Contrary to earlier beliefs, dietary calcium—meaning calcium we get from food—is actually not a problem for calcium kidney stone formers. In fact, there is evidence that moderate intake of calcium-containing foods actually protects against stone formation by binding dietary oxalate, and preventing its absorption. So, do NOT eliminate calcium containing foods from your diet unless your doctor advises it. Certain calcium supplements, such as ones containing calcium carbonate, may increase your risk of stone formation. Supplements containing calcium citrate, when taken in appropriate doses, are a safe choice for recurrent stone formers.
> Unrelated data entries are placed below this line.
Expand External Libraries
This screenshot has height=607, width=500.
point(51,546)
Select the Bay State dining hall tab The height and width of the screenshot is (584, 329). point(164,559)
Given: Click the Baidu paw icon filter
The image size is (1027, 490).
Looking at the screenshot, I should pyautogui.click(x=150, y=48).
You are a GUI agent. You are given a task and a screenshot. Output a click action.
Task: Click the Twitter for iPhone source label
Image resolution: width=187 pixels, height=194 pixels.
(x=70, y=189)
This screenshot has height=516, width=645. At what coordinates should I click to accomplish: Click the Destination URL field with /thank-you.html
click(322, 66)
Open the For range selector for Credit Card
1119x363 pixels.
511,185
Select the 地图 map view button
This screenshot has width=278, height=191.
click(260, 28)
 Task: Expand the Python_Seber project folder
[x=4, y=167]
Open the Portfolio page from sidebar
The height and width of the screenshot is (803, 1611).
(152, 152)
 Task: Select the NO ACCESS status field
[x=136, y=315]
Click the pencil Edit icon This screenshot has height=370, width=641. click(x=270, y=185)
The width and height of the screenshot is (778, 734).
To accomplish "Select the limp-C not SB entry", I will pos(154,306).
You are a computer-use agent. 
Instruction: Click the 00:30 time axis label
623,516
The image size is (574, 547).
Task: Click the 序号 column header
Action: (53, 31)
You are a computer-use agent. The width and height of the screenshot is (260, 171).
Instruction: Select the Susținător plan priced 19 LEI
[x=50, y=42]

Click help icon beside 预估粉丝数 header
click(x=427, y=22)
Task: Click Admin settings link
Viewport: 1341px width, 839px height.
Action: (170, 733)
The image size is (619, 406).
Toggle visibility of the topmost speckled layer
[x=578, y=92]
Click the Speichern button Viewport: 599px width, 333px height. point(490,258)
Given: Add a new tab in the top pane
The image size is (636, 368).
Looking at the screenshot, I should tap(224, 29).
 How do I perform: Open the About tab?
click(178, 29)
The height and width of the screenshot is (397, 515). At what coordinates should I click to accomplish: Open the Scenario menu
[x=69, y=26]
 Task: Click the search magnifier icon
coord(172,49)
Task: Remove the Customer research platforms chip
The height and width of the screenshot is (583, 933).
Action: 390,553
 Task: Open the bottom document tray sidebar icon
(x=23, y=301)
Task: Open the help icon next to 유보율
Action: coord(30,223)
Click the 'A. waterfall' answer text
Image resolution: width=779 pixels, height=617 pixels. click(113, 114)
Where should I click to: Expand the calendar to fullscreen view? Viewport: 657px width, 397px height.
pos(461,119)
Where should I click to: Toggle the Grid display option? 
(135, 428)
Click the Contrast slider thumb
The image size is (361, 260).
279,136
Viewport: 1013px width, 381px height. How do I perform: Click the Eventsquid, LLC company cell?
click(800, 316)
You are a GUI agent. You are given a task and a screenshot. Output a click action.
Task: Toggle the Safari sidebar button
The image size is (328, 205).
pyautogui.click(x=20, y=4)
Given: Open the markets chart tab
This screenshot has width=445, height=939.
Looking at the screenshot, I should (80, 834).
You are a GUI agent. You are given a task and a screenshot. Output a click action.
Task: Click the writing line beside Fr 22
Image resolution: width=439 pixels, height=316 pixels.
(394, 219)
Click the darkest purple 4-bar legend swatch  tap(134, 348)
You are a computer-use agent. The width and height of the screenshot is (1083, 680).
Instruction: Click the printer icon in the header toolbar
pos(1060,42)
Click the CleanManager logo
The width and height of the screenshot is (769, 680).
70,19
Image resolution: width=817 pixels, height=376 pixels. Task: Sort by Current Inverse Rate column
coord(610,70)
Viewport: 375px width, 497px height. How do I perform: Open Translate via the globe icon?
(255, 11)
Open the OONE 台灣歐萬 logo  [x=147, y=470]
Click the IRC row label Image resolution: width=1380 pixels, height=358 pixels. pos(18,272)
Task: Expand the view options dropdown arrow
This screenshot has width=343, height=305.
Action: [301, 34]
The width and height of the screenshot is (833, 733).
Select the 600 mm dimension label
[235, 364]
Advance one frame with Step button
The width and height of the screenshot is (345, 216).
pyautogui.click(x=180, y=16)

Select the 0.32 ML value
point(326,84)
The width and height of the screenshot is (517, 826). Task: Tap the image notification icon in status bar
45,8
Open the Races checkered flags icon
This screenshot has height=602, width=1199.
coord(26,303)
Your urologist may recommend that you reduce or eliminate your intake of oxalate-rich foods. Foods highest in oxalate include: chocolate or cocoa, spinach, rhubarb, beets, wheat germ, black teas (not green or herbal) nuts (almonds, cashews, hazelnuts, peanuts) and soybeans. If your doctor has recommended that you follow a low oxalate diet, and you would like more information on how to do so, please read the Food Oxalate Content List
Several substances found in the urine have been clearly shown to reduce the formation of calcium based kidney stones. Two of the most important are citrate and magnesium. Lemon juice has been found to increase the level of citrate in the urine. Real lemonade (not from a powder mix) is an excellent way to increase both your citrate and fluid intake. Nutritional supplements containing magnesium, potassium and citrate may also help to increase the concentration of “stone inhibitors” in the urine.
High-dose vitamin C (ascorbic acid) supplements should be avoided unless otherwise recommended by your healthcare provider. Generally, the amount of vitamin C found in a multivitamin is safe, but higher amounts (>500 mg) from supplements may increase the risk of kidney stone recurrence in those at an increased risk.
Vitamin B6 may be effective in decreasing oxalate production, and therefore vitamin B6 supplements are thought to decrease the risk of calcium oxalate kidney stones. A combination of magnesium oxide and vitamin B6 was shown to increase urinary magnesium and citrate, and decrease urinary oxalate in calcium oxalate stone formers. Ask your urologist before starting any regimen of nutritional supplementation.